DATA FOR THIS EXERCISE Start Marker

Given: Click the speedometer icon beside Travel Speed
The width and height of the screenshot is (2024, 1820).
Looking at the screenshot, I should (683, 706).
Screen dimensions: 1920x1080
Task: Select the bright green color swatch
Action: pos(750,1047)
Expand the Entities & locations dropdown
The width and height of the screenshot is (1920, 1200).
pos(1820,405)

DATA FOR THIS EXERCISE End Marker

**WORK REQUIRED**
Return the data in its entirety, exactly as given.

**RESPONSE**
Given: Click the speedometer icon beside Travel Speed
The width and height of the screenshot is (2024, 1820).
Looking at the screenshot, I should (683, 706).
Screen dimensions: 1920x1080
Task: Select the bright green color swatch
Action: pos(750,1047)
Expand the Entities & locations dropdown
The width and height of the screenshot is (1920, 1200).
pos(1820,405)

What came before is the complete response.